Credit where credit is due: The final steps that worked were based on this message from the openssl-users list and the command to generate the certificate from this page in the Linode Library.
First, save the following in a config file, for this example I'll call it example.conf and it will be for various similar domains:
[ ca ]
default_ca = CA_default
[ CA_default ]
dir = .
serial = $dir/serial
database = $dir/index.txt
new_certs_dir = $dir/newcerts
certs = $dir/certs
certificate = $certs/cacert.pem
private_key = $dir/private/cakey.pem
default_days = 365
default_md = sha1
preserve = no
email_in_dn = no
nameopt = default_ca
certopt = default_ca
policy = policy_match
copy_extensions = copy
[ policy_match ]
countryName = match
stateOrProvinceName = match
organizationName = match
organizationalUnitName = optional
commonName = supplied
emailAddress = optional
[ req ]
default_bits = 2048 # Size of keys
default_keyfile = example.key # name of generated keys
default_md = sha1 # message digest algorithm
string_mask = nombstr # permitted characters
distinguished_name = req_distinguished_name
req_extensions = v3_req
x509_extensions = v3_req
[ req_distinguished_name ]
# Variable name Prompt string
0.organizationName = Organization Name (company)

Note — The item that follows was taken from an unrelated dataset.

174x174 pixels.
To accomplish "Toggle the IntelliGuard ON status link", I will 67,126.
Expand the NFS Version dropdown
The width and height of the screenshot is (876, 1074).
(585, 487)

organizationalUnitName = Organizational Unit Name (department, division)
emailAddress = Email Address
emailAddress_max = 40
localityName = Locality Name (city, district)
stateOrProvinceName = State or Province Name (full name)
countryName = Country Name (2 letter code)
countryName_min = 2
countryName_max = 2
commonName = Common Name (hostname, IP, or your name)
commonName_max = 64
# Default values for the above, for consistency and less typing.
# Variable name Value
commonName_default = www.example.com
0.organizationName_default = Example Company
localityName_default = Honolulu
stateOrProvinceName_default = Hawaii
countryName_default = US
emailAddress_default = firstname.lastname@example.org
[ v3_ca ]
basicConstraints = CA:TRUE
subjectKeyIdentifier = hash
authorityKeyIdentifier = keyid:always,issuer:always
[ v3_req ]
# Extensions to add to a certificate request
basicConstraints = CA:FALSE
keyUsage = nonRepudiation, digitalSignature, keyEncipherment
# Some CAs do not yet support subjectAltName in CSRs.
# Instead the additional names are form entries on web
# pages where one requests the certificate...
subjectAltName = @alt_names
DNS.1 = www.example.com
DNS.2 = www2.example.com
DNS.3 = www.example.net
DNS.4 = example.com
[ server ]
# Make a cert with nsCertType set to "server"
nsCertType = server
nsComment = "OpenSSL Generated Server Certificate"
[ client ]
# Make a cert with nsCertType set to "client"
nsCertType = client
nsComment = "OpenSSL Generated Client Certificate"
You may also want to change the default keyfile names and other defaults to save yourself some typing later, especially if you're only going to be generating one certificate.
Once you have the configuration file the way you like it, you're ready to generate the key and certificate. We'll be doing it in just one step, without saving the intermediate certificate signing request:
$ openssl req -new -x509 -days 365 -nodes -out example.crt -keyout example.key -config example.conf
You'll be promoted for various certificate parameters; if you didn't change the defaults to what you want, you will need to enter them when prompted, otherwise you can just hit Enter at each prompt to accept the default specified in the configuration file. The certificate will be good for one year, if you want to change it, you can alter the number of days specified in the command line (or change the default in the config file).
Once this is done, you'll see two new files: example.key (which contains the private key) and example.crt (which contains the public certificate). Do whatever it is to need to do with them for your application.